High-resolution epitope mapping for monoclonal antibodies to the structural protein Erns of classical swine fever virus using peptide array and random peptide phage display approaches

Abstract

The structural glycoprotein E(rns) (an envelope protein with RNase activity) of classical swine fever virus (CSFV) is not well characterized with respect to its antigenic structure and organization. Here, we investigated the antigenic sites on E(rns) by raising mAbs against the Escherichia coli expressed E(rns) of CSFV strain Alfort/187 and defined the B-cell epitopes recognized by these antibodies. Eighteen mAbs to E(rns) were identified and they were classified as either immunoglobulin subclass G1 or G2b. Using an array of overlapping 12-mer peptides, spanning aa 27-227 of E(rns), the epitopes for 12 mAbs were mapped to a high resolution of six to eight residues, which cluster in five discrete locations, ¹³GIWPEKIC³⁸ (group I), ⁶⁵NYTCCKLQ⁷² (group II), ¹²⁷QARNRPTT¹³⁴ (group III), ¹⁴⁵SFAGTVIE¹⁵² (group IV) and ¹⁶¹VEDILY¹⁶⁶ (group V). Two mAbs recognize two or more antigenic determinants, including the group II epitope. The epitopes for four other mAbs could not be mapped using the overlapping 12-mer peptides.
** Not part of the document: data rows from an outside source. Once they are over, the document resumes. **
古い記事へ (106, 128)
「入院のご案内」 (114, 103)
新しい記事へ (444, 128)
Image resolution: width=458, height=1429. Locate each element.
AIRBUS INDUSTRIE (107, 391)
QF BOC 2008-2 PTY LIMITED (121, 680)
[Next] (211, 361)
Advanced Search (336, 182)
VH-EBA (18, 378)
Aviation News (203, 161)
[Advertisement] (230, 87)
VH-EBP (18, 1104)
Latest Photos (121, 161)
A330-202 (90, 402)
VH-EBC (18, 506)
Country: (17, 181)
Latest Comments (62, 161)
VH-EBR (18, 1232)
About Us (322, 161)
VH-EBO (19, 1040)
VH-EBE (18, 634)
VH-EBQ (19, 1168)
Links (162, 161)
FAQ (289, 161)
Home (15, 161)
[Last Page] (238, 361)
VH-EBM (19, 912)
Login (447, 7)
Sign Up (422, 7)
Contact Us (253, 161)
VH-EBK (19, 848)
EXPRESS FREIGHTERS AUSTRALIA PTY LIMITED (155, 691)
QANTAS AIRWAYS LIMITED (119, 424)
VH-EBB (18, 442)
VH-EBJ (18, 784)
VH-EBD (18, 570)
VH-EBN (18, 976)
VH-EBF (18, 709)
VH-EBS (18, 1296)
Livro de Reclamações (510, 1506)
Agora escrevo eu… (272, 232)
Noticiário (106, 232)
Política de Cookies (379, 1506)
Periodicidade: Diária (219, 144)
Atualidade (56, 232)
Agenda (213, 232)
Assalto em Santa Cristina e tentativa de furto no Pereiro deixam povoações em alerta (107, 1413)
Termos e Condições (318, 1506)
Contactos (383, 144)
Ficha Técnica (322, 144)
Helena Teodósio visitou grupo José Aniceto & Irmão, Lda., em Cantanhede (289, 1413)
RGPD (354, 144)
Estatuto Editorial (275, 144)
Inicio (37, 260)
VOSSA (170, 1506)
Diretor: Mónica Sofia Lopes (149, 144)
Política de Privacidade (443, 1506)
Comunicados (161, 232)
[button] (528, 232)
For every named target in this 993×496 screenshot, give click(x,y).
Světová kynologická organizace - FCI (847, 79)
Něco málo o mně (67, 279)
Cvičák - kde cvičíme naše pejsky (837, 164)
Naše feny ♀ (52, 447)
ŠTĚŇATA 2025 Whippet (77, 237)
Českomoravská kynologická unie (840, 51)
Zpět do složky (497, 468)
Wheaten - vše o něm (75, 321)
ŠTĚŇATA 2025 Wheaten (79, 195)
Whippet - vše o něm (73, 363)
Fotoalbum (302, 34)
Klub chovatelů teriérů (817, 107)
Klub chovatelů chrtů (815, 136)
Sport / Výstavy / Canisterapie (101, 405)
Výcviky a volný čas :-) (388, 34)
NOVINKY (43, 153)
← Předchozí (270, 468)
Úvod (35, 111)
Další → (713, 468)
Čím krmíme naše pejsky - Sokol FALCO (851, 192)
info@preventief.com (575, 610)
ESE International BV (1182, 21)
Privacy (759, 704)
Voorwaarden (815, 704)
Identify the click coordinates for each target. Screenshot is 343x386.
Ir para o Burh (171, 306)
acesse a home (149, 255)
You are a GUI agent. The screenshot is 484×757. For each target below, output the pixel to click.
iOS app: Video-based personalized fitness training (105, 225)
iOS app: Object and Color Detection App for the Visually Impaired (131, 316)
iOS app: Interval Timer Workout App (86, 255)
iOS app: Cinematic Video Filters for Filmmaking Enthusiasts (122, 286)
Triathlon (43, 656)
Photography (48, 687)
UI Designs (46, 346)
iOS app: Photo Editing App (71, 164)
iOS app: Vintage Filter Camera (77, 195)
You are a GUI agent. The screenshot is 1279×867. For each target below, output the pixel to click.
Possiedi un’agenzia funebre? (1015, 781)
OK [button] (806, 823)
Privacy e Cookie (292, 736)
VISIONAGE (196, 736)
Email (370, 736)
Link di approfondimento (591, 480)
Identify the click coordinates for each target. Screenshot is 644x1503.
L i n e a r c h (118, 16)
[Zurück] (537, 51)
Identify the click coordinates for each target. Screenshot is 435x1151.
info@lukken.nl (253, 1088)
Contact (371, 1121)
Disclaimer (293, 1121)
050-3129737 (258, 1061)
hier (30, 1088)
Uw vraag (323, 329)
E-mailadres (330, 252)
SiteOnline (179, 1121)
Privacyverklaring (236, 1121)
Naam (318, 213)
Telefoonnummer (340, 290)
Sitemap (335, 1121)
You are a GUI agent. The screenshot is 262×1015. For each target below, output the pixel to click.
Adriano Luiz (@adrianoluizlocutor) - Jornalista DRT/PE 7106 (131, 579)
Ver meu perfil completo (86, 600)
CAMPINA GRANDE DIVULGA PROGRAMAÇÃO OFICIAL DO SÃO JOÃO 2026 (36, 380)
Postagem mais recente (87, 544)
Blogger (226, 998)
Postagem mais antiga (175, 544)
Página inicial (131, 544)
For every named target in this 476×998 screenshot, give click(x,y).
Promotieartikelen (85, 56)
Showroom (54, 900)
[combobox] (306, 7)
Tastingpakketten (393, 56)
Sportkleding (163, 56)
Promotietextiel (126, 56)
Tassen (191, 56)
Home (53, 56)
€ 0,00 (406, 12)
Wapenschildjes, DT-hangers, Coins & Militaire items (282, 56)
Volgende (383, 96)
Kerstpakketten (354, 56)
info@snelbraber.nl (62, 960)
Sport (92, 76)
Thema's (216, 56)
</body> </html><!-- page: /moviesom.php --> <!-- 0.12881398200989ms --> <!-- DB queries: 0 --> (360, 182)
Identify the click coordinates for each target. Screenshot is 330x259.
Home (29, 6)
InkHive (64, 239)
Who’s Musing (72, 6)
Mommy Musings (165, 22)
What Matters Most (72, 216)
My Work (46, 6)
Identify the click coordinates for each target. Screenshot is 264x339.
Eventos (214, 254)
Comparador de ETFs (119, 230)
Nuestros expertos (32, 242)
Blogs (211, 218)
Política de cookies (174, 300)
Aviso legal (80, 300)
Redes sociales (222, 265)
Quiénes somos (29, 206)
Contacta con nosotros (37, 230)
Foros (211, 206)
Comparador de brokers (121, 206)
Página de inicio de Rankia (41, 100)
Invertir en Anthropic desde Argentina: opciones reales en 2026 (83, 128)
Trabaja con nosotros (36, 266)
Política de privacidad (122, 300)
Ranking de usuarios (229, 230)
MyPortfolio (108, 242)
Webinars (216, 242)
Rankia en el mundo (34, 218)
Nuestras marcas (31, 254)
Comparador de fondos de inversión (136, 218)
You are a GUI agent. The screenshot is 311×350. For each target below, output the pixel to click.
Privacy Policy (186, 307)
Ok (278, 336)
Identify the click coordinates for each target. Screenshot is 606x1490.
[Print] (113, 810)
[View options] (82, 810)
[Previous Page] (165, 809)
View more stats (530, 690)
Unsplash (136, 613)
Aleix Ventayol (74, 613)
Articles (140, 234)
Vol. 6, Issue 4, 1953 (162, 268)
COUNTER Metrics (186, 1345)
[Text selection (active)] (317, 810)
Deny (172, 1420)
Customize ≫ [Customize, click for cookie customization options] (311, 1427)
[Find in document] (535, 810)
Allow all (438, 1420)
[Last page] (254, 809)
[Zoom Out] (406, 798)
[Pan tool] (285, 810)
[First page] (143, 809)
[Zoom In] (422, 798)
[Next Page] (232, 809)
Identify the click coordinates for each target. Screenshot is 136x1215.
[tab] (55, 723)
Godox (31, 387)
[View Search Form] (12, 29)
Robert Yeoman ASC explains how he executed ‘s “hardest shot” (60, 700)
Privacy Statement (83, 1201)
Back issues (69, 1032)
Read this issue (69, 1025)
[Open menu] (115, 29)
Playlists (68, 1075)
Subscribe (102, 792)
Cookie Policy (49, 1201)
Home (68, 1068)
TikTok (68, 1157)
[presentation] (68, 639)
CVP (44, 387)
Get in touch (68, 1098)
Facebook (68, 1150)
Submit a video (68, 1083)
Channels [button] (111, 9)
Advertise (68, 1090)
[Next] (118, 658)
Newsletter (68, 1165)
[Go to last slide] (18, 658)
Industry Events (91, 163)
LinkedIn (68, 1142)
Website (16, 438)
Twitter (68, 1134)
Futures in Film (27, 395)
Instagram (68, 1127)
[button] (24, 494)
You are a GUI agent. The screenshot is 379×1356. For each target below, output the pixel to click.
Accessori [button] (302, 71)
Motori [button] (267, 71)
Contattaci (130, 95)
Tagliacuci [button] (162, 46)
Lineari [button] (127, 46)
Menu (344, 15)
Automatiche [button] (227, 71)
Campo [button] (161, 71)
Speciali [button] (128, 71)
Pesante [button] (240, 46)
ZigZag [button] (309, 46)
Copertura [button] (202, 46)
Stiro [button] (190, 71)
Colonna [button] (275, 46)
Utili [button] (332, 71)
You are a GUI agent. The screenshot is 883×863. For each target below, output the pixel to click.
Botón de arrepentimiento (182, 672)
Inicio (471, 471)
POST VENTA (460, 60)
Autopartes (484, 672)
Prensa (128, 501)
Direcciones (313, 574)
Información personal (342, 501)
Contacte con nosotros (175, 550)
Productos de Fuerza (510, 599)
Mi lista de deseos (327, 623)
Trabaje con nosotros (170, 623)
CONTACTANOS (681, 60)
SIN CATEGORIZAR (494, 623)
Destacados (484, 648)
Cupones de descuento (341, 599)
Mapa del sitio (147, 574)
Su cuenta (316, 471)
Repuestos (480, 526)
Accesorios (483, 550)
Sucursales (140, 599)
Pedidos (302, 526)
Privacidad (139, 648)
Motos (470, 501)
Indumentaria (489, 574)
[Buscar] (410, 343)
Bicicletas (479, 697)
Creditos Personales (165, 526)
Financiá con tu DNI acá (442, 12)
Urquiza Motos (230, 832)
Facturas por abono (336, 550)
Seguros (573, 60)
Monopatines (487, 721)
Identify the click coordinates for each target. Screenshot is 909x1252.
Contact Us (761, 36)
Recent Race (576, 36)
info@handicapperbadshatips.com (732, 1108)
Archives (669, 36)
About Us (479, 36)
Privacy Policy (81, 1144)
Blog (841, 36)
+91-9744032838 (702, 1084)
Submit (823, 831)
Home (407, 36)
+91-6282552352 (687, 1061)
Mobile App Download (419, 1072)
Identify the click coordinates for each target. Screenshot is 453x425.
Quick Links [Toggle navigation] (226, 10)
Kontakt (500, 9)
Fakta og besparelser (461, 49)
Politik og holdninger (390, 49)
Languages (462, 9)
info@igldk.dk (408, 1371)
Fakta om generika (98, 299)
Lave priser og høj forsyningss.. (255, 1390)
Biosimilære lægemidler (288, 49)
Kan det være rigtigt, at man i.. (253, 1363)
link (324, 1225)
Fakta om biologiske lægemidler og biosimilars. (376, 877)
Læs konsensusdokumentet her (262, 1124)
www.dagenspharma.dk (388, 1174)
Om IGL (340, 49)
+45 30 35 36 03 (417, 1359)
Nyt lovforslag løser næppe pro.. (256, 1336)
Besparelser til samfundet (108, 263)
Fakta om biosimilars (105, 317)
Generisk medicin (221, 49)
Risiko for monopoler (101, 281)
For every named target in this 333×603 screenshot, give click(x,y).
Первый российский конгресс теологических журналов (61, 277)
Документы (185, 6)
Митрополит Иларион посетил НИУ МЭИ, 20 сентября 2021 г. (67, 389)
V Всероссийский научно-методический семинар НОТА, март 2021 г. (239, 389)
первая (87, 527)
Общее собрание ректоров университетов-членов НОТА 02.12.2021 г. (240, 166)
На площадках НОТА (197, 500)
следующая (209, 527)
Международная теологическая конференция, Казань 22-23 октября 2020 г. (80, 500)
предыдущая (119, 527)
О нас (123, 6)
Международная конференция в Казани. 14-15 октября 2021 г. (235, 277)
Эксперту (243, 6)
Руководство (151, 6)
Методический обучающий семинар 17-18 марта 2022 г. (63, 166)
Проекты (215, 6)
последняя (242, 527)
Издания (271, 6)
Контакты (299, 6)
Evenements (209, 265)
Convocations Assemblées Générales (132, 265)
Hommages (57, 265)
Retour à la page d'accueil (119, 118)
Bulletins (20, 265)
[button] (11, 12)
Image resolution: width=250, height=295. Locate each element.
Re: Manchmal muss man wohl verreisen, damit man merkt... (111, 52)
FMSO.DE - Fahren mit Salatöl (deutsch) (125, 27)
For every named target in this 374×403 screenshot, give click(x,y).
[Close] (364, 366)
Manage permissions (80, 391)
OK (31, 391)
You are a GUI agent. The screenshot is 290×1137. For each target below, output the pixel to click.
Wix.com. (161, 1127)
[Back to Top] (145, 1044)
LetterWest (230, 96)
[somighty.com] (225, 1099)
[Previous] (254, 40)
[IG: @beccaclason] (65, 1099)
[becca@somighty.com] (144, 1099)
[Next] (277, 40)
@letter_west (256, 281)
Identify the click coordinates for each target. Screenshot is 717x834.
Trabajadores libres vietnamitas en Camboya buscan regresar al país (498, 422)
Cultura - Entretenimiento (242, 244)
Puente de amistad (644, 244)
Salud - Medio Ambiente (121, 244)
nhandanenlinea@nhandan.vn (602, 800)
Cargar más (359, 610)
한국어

Random peptide phage display with one mAb from each of all the groups except group V further identified some conserved residues that may be critical for binding antibodies, i.e. Trp³³ in the epitope of group I, Leu⁷¹ in the epitope of group II, Gln¹²⁷ and Apn¹³⁰ in the epitope of group III, and Ser¹⁴⁵ and Gly¹⁴⁸ in the epitope of group IV. This study has provided new insights into the structure and organization of epitopes on the CSFV E(rns) and valuable epitope information for the rational design of vaccines, drugs and diagnostic immunoassays for CSFV.